§ TEXT BLOCK:
The nominal interplanetary launch window for NASA's $650 Million MAVEN (Mars Atmosphere and Volatile EvolutioN Mission) mission to study the Red Planet's upper atmosphere only extends about three weeks until Dec. 7.
If MAVEN misses the window of opportunity this year, liftoff atop the Atlas V rocket would have to be postponed until early 2016 because the Earth and Mars only align favorably for launches every 26 months.
Any launch delay could potentially add upwards of tens to hundreds of millions of dollars in unbudgeted costs to maintain the spacecraft and rocket – and that's money that NASA absolutely does not have in these fiscally austere times.
MAVEN and much of NASA are not considered "essential" – despite having responsibility for hundreds of ongoing mission operations costing tens of billions of dollars that benefit society here on Earth. So about 97% of NASA employees were furloughed today.
What's happening with the spacecraft right now?
"The hardware is being safed, meaning that it will be put into a known, stable, and safe state," Jakosky elaborated.
Team members say there are about nine days of margin built into the processing schedule, which still includes fueling the spacecraft.
"We'll turn back on when told that we can. We have some margin days built into our schedule," Jakosky told me.
Latest...MAVEN is on schedule...
"NASA: Government shutdown won't stop MAVEN launch to Mars"
October 3rd, 2013
Los Angeles Times
Planetary scientists are breathing a sigh of relief as NASA’s MAVEN mission to Mars has been cleared for takeoff. The Mars Atmosphere and Volatile EvolutioN mission, slated for launch as early as Nov. 18, had been put on hold after this week's government shutdown, raising fears that the spacecraft would miss the launch window and be grounded for years.
"I learned this morning that NASA has analyzed the MAVEN mission relative to the Anti-Deficiency Act and determined that it meets the requirements allowing an emergency exception," Bruce Jakosky, MAVEN’s lead scientist based out of the University of Colorado in Boulder, said in an email.
MAVEN, set for launch between Nov. 18 and Dec. 7, will play a crucial role as a communications relay between Earth and the rovers Curiosity and Opportunity, Jakosky said. That’s a function currently carried out by two aging satellites, Mars Odyssey (launched in 2001) and the Mars Reconnaissance Orbiter (launched in 2005).
"Wow, that’s good news," said UCLA planetary scientist David Paige, who was not involved in the mission. Paige said the mission had been on his mind all day.
"The whole notion that they wouldn't launch this thing is just appalling," Paige said. "You have this whole rocket almost on the launchpad."
In response to the government shutdown, NASA furloughed 97% of its roughly 18,000 workers, halting almost all but the most essential activities.
The freeze left MAVEN’s team of scientists and engineers in a lurch – many of them had already flown from all over the country to NASA’s Kennedy Space Center in Cape Canaveral, Fla., to set up for the launch.

§ TASKS FOR THIS EXERCISE:
1. In the MAVEN launch text, how often do Earth and Mars align favorably for launches?
2. Update the MAVEN launch text in the part that opens with the words containing "Team members say" and closes with "grounded for years.", putting "buffer" in place of "margin".
3. Take the account of MAVEN and the government shutdown further, picking up after its final sentence.
The records that come after this text have nothing to do with it.

§ EXCERPTED DATA:
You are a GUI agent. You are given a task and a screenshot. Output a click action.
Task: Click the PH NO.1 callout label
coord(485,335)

--

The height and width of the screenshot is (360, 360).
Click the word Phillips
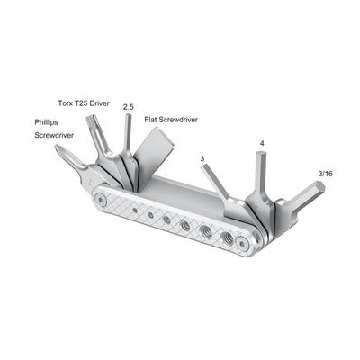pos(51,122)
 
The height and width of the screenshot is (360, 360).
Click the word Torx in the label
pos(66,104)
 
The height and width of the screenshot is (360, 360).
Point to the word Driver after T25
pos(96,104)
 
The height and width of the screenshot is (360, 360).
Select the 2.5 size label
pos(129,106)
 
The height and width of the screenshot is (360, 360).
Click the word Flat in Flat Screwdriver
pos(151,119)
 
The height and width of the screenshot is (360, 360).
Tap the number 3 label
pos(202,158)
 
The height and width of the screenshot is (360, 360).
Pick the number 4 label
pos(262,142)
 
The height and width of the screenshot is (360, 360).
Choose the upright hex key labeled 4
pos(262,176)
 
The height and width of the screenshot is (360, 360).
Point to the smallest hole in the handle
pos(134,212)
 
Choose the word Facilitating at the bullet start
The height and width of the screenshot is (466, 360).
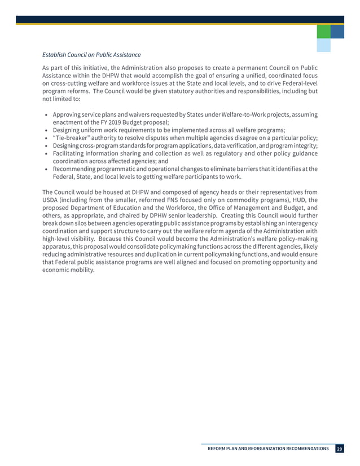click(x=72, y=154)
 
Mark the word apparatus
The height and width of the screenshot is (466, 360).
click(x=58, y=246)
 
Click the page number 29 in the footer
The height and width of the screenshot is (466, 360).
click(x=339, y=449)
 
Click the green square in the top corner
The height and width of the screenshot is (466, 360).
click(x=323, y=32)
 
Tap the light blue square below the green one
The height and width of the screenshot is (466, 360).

§ RESULTS FOR THE EXERCISE:
1. Every 26 months.

2.
Team members say there are about nine days of buffer built into the processing schedule, which still includes fueling the spacecraft.
"We'll turn back on when told that we can. We have some buffer days built into our schedule," Jakosky told me.
Latest...MAVEN is on schedule...
"NASA: Government shutdown won't stop MAVEN launch to Mars"
October 3rd, 2013
Los Angeles Times
Planetary scientists are breathing a sigh of relief as NASA’s MAVEN mission to Mars has been cleared for takeoff. The Mars Atmosphere and Volatile EvolutioN mission, slated for launch as early as Nov. 18, had been put on hold after this week's government shutdown, raising fears that the spacecraft would miss the launch window and be grounded for years.

3.
Had MAVEN not escaped the funding freeze, the team could have pushed a launch to Dec. 15 at the latest, about a week after the end of its official launch window, Jakosky said. But beyond that, Earth and Mars would have fallen out of ideal alignment.
"This would have precluded having sufficient fuel for MAVEN to carry out its science mission and to operate as a relay for any significant time," Jakosky said. This would have left the mission grounded for several years until the next available launch window.
The MAVEN mission will explore the evolution of the Martian atmosphere, and will probe whether its cold, thin, dry shell of air was once thick and ideal for microbial life. In its elliptical orbit, it will swoop down to just 77 miles above the surface to taste each layer of the top of the atmosphere and then get a bird's eye view of the entire planet at its highest point, 3,728 miles above the planet.
Although MAVEN was deemed necessary for technical support and not science values, the science would still benefit, Jakosky said.
"Launching in 2013 allows us to observe at a good time in the 11-year solar cycle," he said.
[Updated 6:10 p.m.: The spacecraft was shipped to the Kennedy Space Center on Aug. 2, giving the team three months to work through an enormous to-do list and get the spacecraft ready for launch.
Among the list of more than a dozen tasks: Inspect, clean and prepare the spacecraft after shipping; reinstall parts that had been removed for the journey; load fuel; attach the spacecraft into the payload support structure and later to the Atlas and Centaur rockets; and roll the 5,622-pound craft out to the launchpad.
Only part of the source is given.